Angel grinders to cut wire is the only way to go, but make sure you wear eye protection. Almost all of our tools these days are cordless, and the cordless grinder was the BEST addition in a long long time. Second best is a 6" cordless circular saw. It is light weight and has amazing torque to it. It doesn't rip 2x stock very well but does awesome on the crosscuts and cutting plywood. I have gradually made friends with the table saw but spent many hours with a radial arm saw first. But like @greybeard said, radial arm saws may crosscut but their ripping abilities are a tad cumbersome; hence the reason I learned to use the table saw. Respect....lots of it. 

I wish you lived closer....I could do the wood stuff and you teach me to weld.


----------



## AClark (Aug 10, 2016)

That is really neat, I like that it's portable. Ours is portable, but it's too heavy for me to lift by myself. We end up doing most projects in the garage anyway. How long did it take you to make all of that? Heck, if you put bigger wheels on it, you could even drag it out for field application to build on site rather than dragging material from one side of Gods green earth to the other. 

I'm stalled on it for now, he thinks we can make it fit 3 cages instead of the 2 I planned on, but is still at work so I will wait to fire on that until he determines that. It would work out better for me that way to have an extra for a grow out! The Army and it's long hours are getting in the way of our hobby projects, lol.


----------



## AClark (Aug 10, 2016)

That's exactly what we have, same brand as everything else so the batteries are interchangeable. Hubby bought the whole set, a reciprocal saw, angle grinder, circular saw, drill, and a little impact drill thing all together a long time back. I think the only thing I used the angle grinder for (battery operated) was to rip through a T post, and boy it will do it with a full charged battery.


----------



## babsbag (Aug 10, 2016)

Ours are all Makitas and we always buy the same brand so the batteries and chargers work.  My next addition will be an angle drill.   I have corded tools too, just in case but other than the corded circular saw I seldom use them. I had to build a sloped floor in the dairy and needed to rip some 2x4's for bracing under a sloped drain and the battery one just couldn't rip 12' of 2x4. I didn't want to use the table saw as the boards went for 3" to 0" in 12' so I freehanded it with the circular saw; easier to get that angled cut.


----------



## greybeard (Aug 11, 2016)

babsbag said:


> Ours are all Makitas and we always buy the same brand so the batteries and chargers work.  My next addition will be an angle drill.   I have corded tools too, just in case but other than the corded circular saw I seldom use them. I had to build a sloped floor in the dairy and needed to rip some 2x4's for bracing under a sloped drain and the battery one just couldn't rip 12' of 2x4. I didn't want to use the table saw as the boards went for 3" to 0" in 12' so I freehanded it with the circular saw; easier to get that angled cut.
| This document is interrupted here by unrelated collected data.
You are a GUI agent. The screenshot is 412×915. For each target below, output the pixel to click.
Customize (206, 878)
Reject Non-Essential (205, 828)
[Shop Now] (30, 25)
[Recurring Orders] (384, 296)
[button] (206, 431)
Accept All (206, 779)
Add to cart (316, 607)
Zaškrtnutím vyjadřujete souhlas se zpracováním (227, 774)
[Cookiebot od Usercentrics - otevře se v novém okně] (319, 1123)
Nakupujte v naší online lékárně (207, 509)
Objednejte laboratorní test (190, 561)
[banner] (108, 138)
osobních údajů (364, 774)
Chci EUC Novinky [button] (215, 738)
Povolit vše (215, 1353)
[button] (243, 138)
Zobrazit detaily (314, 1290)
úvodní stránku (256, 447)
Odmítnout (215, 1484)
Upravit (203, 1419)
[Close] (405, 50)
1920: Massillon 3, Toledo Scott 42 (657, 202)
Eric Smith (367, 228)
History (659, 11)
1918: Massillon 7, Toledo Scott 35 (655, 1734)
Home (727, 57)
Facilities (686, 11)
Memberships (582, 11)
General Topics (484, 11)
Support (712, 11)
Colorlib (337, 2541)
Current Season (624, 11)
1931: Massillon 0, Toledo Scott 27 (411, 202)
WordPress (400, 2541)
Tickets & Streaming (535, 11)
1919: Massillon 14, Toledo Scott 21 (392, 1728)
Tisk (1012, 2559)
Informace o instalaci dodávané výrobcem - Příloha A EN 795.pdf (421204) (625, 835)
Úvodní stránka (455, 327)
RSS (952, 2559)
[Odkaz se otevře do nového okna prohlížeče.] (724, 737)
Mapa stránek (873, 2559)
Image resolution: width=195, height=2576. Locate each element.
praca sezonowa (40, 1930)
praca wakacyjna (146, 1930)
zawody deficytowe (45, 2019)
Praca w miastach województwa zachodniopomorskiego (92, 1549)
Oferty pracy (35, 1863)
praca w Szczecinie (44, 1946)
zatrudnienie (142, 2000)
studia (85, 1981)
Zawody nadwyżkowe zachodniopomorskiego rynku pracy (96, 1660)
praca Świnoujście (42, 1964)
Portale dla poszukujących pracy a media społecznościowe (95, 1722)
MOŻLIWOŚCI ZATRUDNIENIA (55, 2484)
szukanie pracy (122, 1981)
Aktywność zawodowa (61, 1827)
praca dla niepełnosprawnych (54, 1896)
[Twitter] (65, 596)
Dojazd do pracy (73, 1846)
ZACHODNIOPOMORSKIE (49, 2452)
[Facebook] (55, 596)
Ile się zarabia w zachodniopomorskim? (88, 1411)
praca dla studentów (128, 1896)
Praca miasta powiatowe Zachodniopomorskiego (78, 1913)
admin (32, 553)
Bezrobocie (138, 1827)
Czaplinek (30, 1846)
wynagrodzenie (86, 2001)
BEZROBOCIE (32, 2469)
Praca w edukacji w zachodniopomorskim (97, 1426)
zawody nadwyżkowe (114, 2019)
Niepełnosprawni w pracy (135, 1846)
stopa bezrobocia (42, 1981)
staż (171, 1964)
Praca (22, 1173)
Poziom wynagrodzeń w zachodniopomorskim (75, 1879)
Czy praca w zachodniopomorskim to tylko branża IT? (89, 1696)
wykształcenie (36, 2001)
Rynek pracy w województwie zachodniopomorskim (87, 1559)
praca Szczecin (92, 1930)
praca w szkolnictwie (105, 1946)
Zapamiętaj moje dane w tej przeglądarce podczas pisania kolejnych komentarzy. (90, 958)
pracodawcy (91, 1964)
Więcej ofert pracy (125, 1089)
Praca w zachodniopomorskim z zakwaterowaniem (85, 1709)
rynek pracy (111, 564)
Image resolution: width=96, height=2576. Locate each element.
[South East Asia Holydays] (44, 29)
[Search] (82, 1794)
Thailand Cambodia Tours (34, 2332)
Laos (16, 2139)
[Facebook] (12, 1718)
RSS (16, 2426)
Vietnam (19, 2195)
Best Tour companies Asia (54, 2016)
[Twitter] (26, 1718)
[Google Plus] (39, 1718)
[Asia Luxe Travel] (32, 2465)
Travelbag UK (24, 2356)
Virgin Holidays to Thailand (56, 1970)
That would be a 1.193° angle. Angle fences are usually calibrated in 2°.  Set your adjustable fence at 2° and I bet it would be close enough.


----------



## babsbag (Aug 11, 2016)

If there is an angle fence in my DH's shed I have never seen it. He buys the tools and then I end up learning how to use them. Now I have to go in search of this adjustable fence, that would be so handy to have on hand. I didn't know there was such a thing.


----------



## AClark (Aug 11, 2016)

So what exactly does that do? Is it like a protractor that measures the angle? I looked at pictures but I don't get it (but I know we have one now, lol). 

Makita's are nice. We have some corded tools but those are mostly mine - when hubby and I got married, he had all kinds of wood/household tools, and I had a huge toolbox full of automotive goodies. So between us, we have one of pretty much everything. Except a kreg jig, those are too expensive for me to justify.


----------



## babsbag (Aug 11, 2016)

I bought a Kreg jig for pocket holes as I was going to build a curio cabinet. Now to find the time to do that. 

The adjustable rip fence would allow you to rip boards with an angle. So lets say your nesting boxes wanted a nice sloped side you could figure out that angle and set the fence accordingly and rip them all to match.  I understand the concept but have never seen one in person but it would be a great thing to add to my arsenal. I always do angled cuts with the circular saw. Now that have all of my sloped floors done I find out about this accessory.


----------



## AClark (Aug 11, 2016)

Oh cool, I did an angle on my boxes, but I had it drawn out and ripped it out with a circular saw. Not as easy since I realized after the first long cut at an angle that I had to re-approach from the side because circular saws don't turn! I think a jigsaw might have been a good investment for this kind of thing! Those things are pretty awesome.


----------